When we first talked, his career platoon split was smaller, and it seemed like a great approach. In any case, it’s an extreme difference depending on the handedness of the pitcher. Since 2002, only Munenori Kawasaki, Josh Thole, Nori Aoki, and Jason Tyner have had at least 100 plate appearances against lefties and been more extreme when it comes to ground-ball and fly-ball rate difference. (Kawasaki is in his own stratosphere, to be fair — he hits 8.9 ground balls per fly ball against lefties, and that drops to 2.7 against righties.)

When it comes to pull split, Inciarte is not as fringe, but he’s still in the 20th percentile. Or, rephrased: 80% of players are more similar against lefties and righties than Ender Inciarte. And it allows him to spray the ball, cover the lefty strike zone (which is bigger on the outside part of the plate), and generally see the ball longer against pitchers releasing from a point which is more difficult for him to see. This seems like it would be a good plan of attack, at least for hitters that have trouble against lefties.

Anecdotally, at least, it seems like it could be a plan. But the numbers aren’t as kind to this idea.

With the help of my esteemed colleague Matt Dennewitz, we ran pull, oppo, and grounder splits against wOBA splits, weighted by plate appearances. There was no relationship — even though the p-value was okay, the r-squared was .0102. And we checked with lefties only, in case this was a left-handed phenomenon. The results were even worse, as there was no significant relationship.
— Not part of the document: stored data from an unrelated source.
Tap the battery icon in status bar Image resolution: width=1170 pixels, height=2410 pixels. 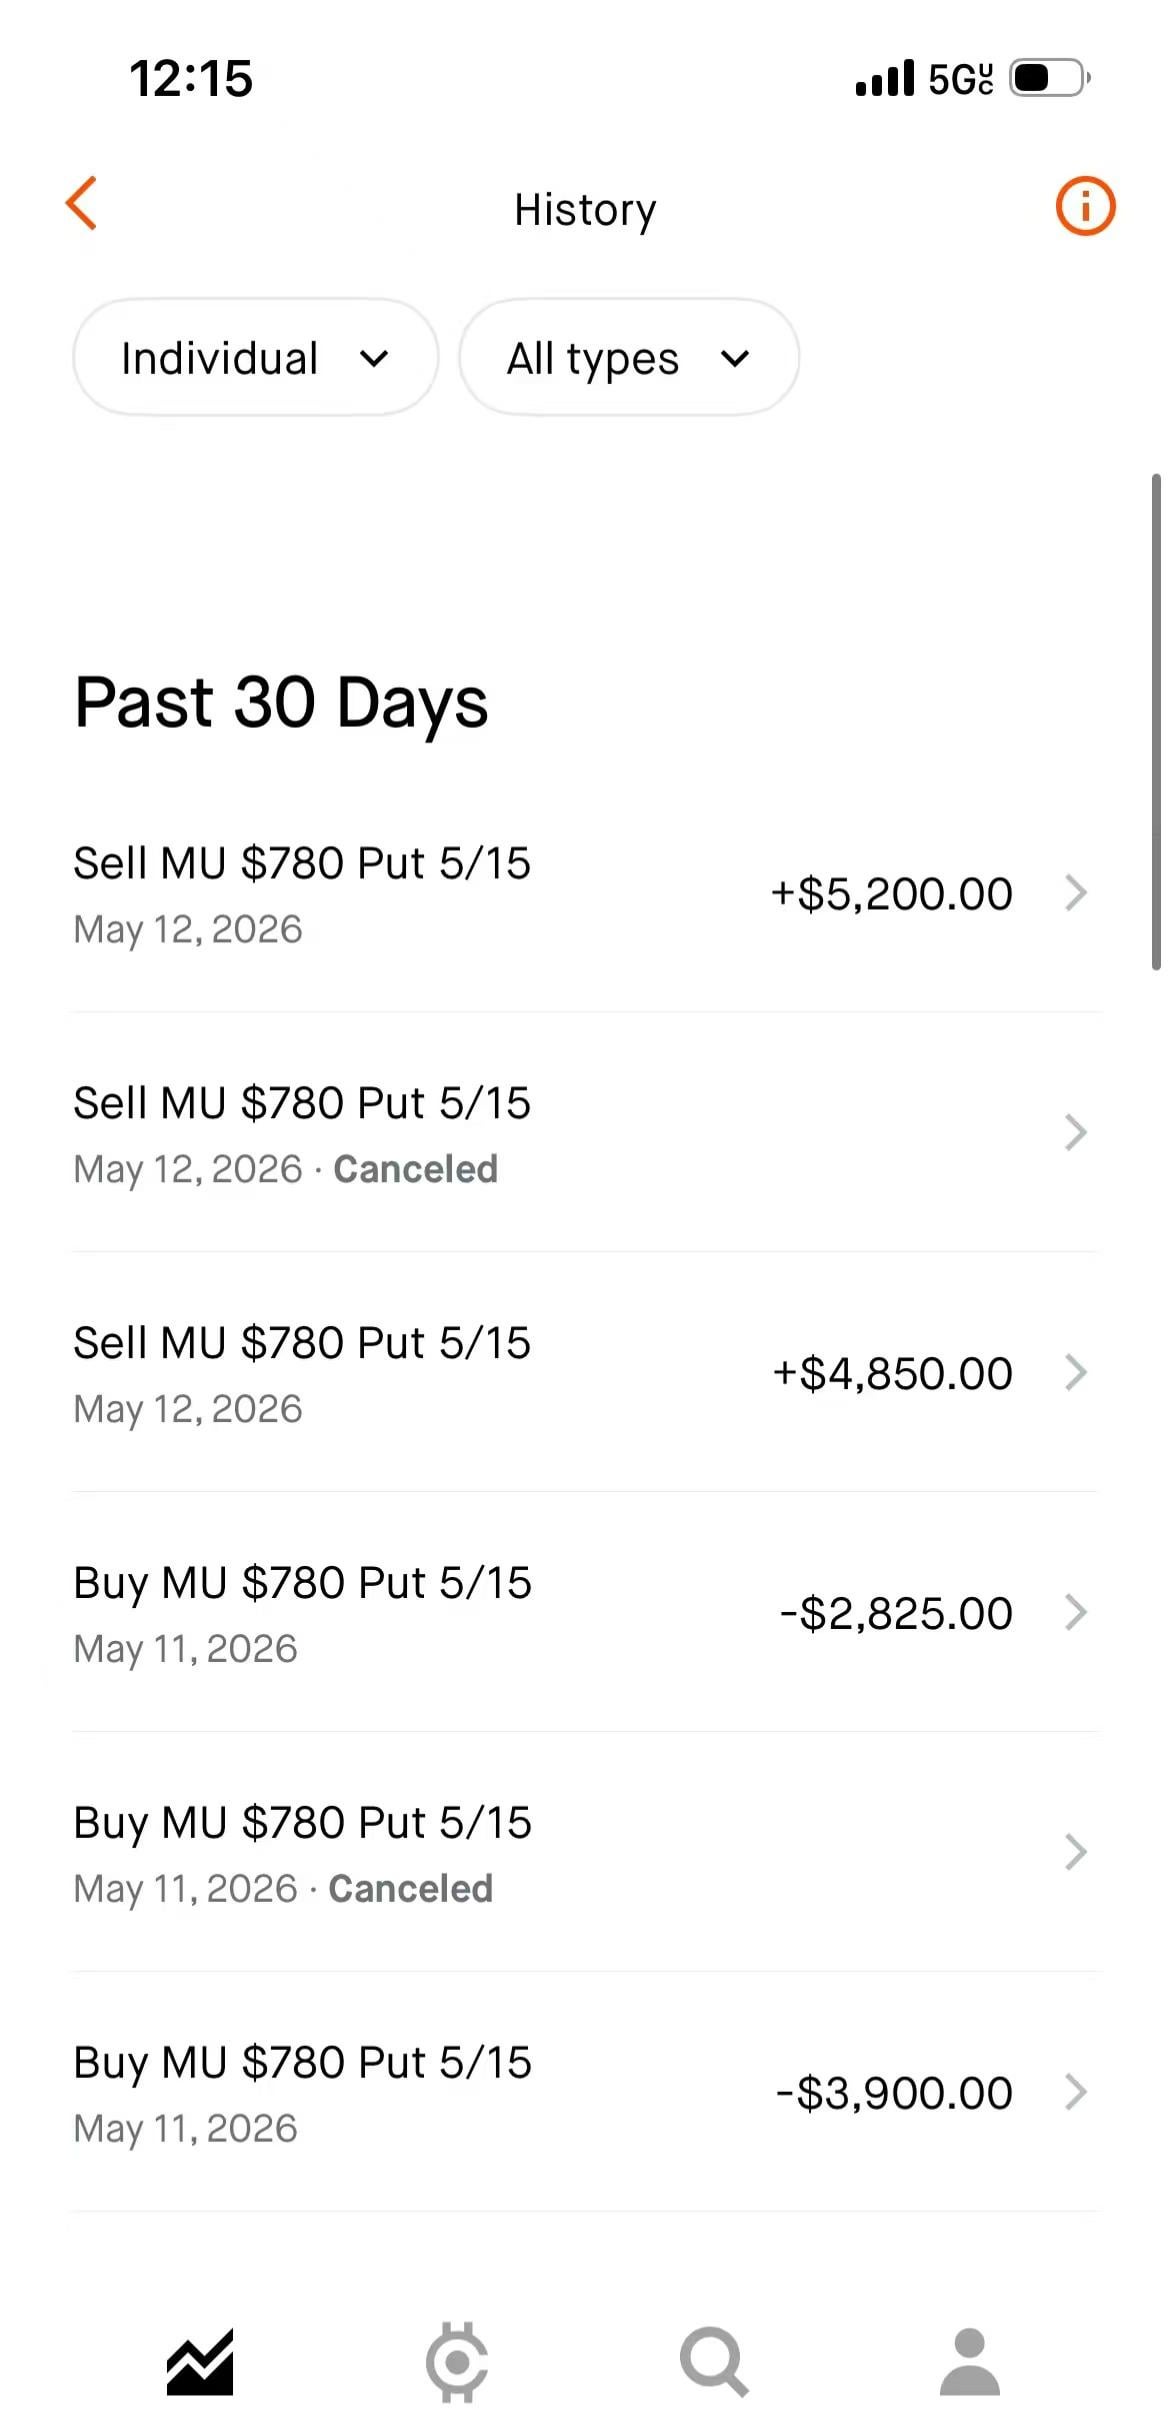click(x=1049, y=78)
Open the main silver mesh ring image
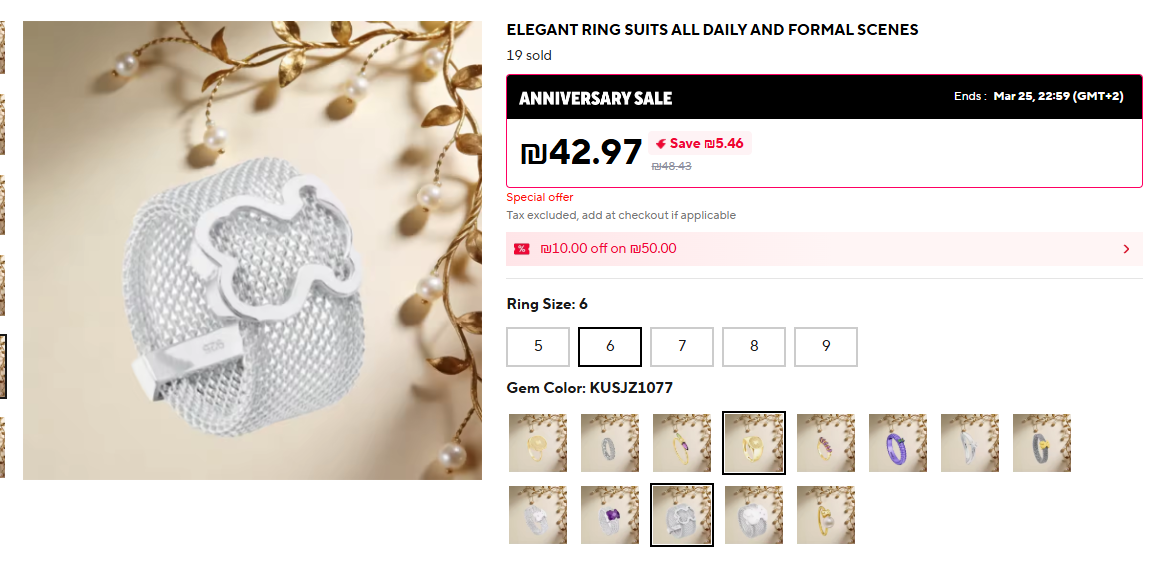1155x565 pixels. click(x=252, y=250)
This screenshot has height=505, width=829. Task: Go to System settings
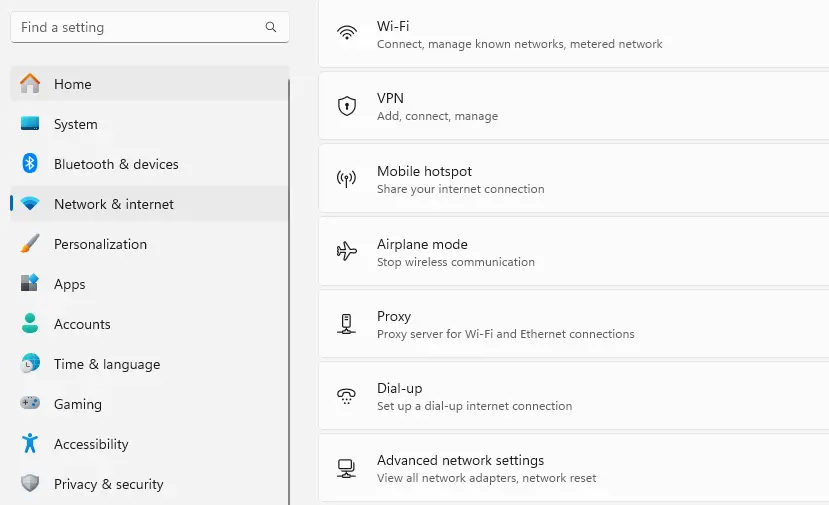coord(75,124)
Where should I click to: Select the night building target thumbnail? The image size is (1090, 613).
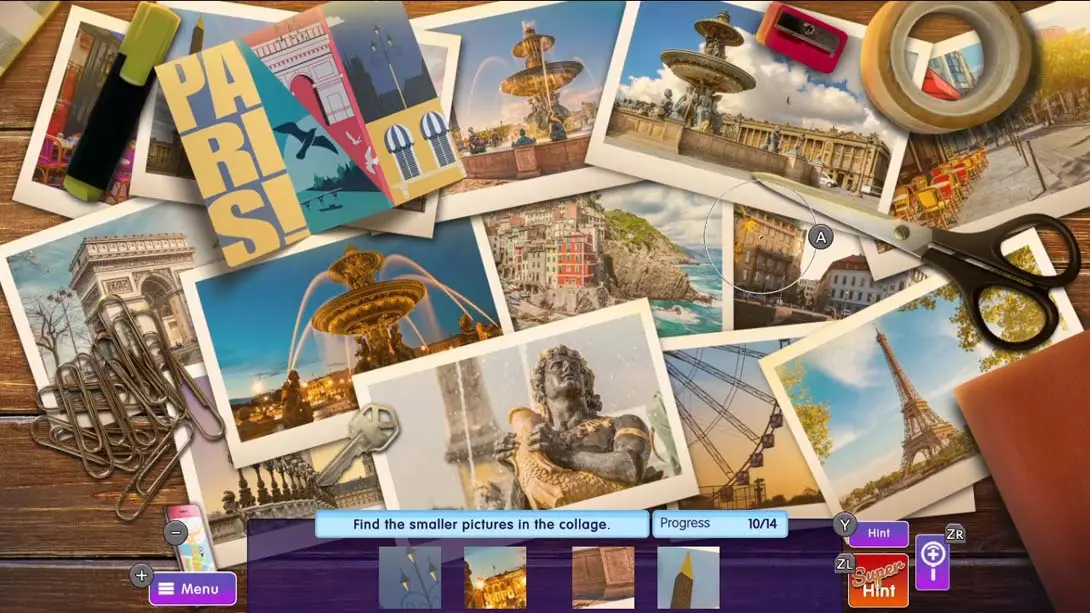(495, 577)
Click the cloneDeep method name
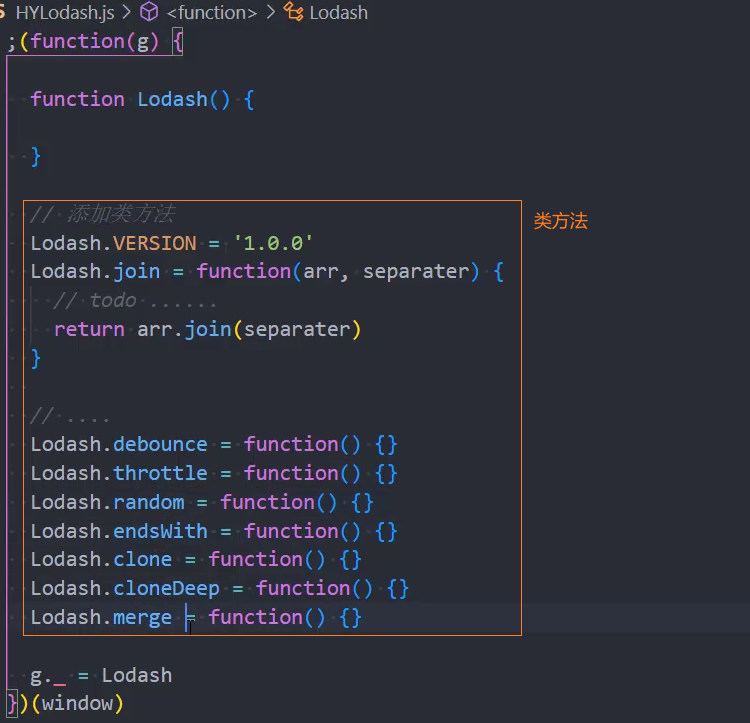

If we limit the pool to just lefties that have played enough to get 100 plate appearances against lefties, and look at the lefties most like Inciarte in terms of ground-ball splits, things don’t change that much. They strike out, on average, 4% more against lefties, and that sits right with the league average, 4%. Inciarte has a reverse strikeout-rate split, and so does Nori Aoki, and Adam Eaton, but the rest of the group is more traditional. The same is true if we sort for pull splits.

It’s too bad that there’s nothing here. Because, conceptually, it makes some sense. In order to handle the lefty strike zone better, and deal with the deception that comes with facing a pitcher of the same handedness, you might think it makes sense to alter your strategy. As a lefty facing a lefty, if you went to to the opposite field more and hit the ball on the ground more, you’d think you’d at least strike out less against lefties.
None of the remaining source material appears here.